Vaccine Types, Mechanisms, and Immunogenicity
Vaccines induce protective immunity by presenting the immune system with antigens in different forms, from whole inactivated or live-attenuated organisms to purified subunits, conjugates, and nucleic-acid platforms. This entry surveys the major vaccine types, how each engages the immune system, and what is meant by a vaccine's immunogenicity.
Definition
A vaccine is a preparation of antigenic material — a whole pathogen, a component of it, or instructions for the body to make an antigen — administered to induce adaptive immunity against an infectious agent. Immunogenicity is the capacity of a vaccine to elicit a measurable immune response, while a correlate of protection is the specific immune marker statistically associated with protection from disease.
Scope
The entry covers the principal vaccine platforms and the immunological mechanisms by which they elicit antibody and cellular responses and immunologic memory, together with the concept of immunogenicity and the correlates of protection that link immune responses to clinical benefit.
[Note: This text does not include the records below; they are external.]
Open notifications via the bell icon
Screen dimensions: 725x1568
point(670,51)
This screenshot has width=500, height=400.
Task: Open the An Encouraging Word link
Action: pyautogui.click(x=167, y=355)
It is a conceptual and educational overview of how vaccines work, not a guide to which vaccine to use or how to administer one.
Core questions
- What are the major vaccine platforms, and how do they differ in how they present antigen?
- How do live-attenuated, inactivated, subunit, conjugate, and nucleic-acid vaccines each engage the immune system?
- What roles do adjuvants and innate immune sensing play in shaping the response?
- What is immunogenicity, and how does it relate to a correlate of protection?
- Why do some vaccines confer durable, lifelong protection while others require boosting?
Key concepts
- Live-attenuated vaccines
- Inactivated (killed) vaccines
- Subunit, recombinant, and polysaccharide vaccines
- Conjugate vaccines
- Toxoid vaccines
- Viral-vector and nucleic-acid (mRNA/DNA) platforms
- Adjuvants and innate immune activation
- Humoral and cell-mediated responses
- Immunogenicity and correlates of protection
- Immunologic memory and durability
Mechanisms
Vaccines work by delivering antigen to the immune system in a form that triggers innate sensing, antigen presentation, and the priming of antigen-specific B and T lymphocytes, generating effector responses and long-lived memory (Pulendran & Ahmed, 2011). Platforms differ in how they achieve this: live-attenuated vaccines replicate transiently and broadly stimulate humoral and cellular immunity; inactivated and subunit vaccines present non-replicating antigen, often with an adjuvant to boost the response; conjugate vaccines couple a polysaccharide to a carrier protein to elicit T-cell help and memory in young children; toxoids neutralise toxin-mediated disease; and viral-vector and nucleic-acid platforms deliver genetic instructions so the recipient's cells transiently express antigen (Sadarangani, 2021). Antibody responses, including broadly neutralising antibodies for some pathogens, are central to protection for many vaccines (Corti & Lanzavecchia, 2013). The immune marker that tracks protection is the correlate of protection, which guides vaccine evaluation (Plotkin, 2010).
Clinical relevance
Understanding vaccine platforms and immunogenicity helps clinicians and public-health practitioners interpret why vaccines differ in dosing, durability, and the populations in which they work best. This entry is conceptual and educational and describes mechanisms of action; it does not recommend specific products or administration for any individual.
History
Vaccine development progressed from Jenner's and Pasteur's whole-organism approaches through twentieth-century inactivated, toxoid, polysaccharide and conjugate vaccines to recombinant subunit vaccines, and more recently to viral-vector and nucleic-acid platforms that came to prominence during the COVID-19 pandemic (Sadarangani, 2021). Across this history the unifying aim has been to present antigen in a form that safely elicits protective, durable immunity (Pulendran & Ahmed, 2011).
Key figures
- Bali Pulendran
- Rafi Ahmed
- Stanley A. Plotkin
- Antonio Lanzavecchia
Related topics
Seminal works
- pulendran-2011
- plotkin-2010
- corti-2013
Frequently asked questions
- What is the difference between a live-attenuated and an inactivated vaccine?
- A live-attenuated vaccine contains a weakened but replicating form of the organism that broadly stimulates immunity, often with long-lasting protection. An inactivated vaccine contains a killed organism or its components that cannot replicate, frequently needs an adjuvant or several doses, and may require boosters.
- What does immunogenicity mean?
- Immunogenicity is a vaccine's ability to elicit a measurable immune response, such as antibodies or T-cell activity. When a particular response level is shown to track with protection from disease, it is called a correlate of protection (Plotkin, 2010).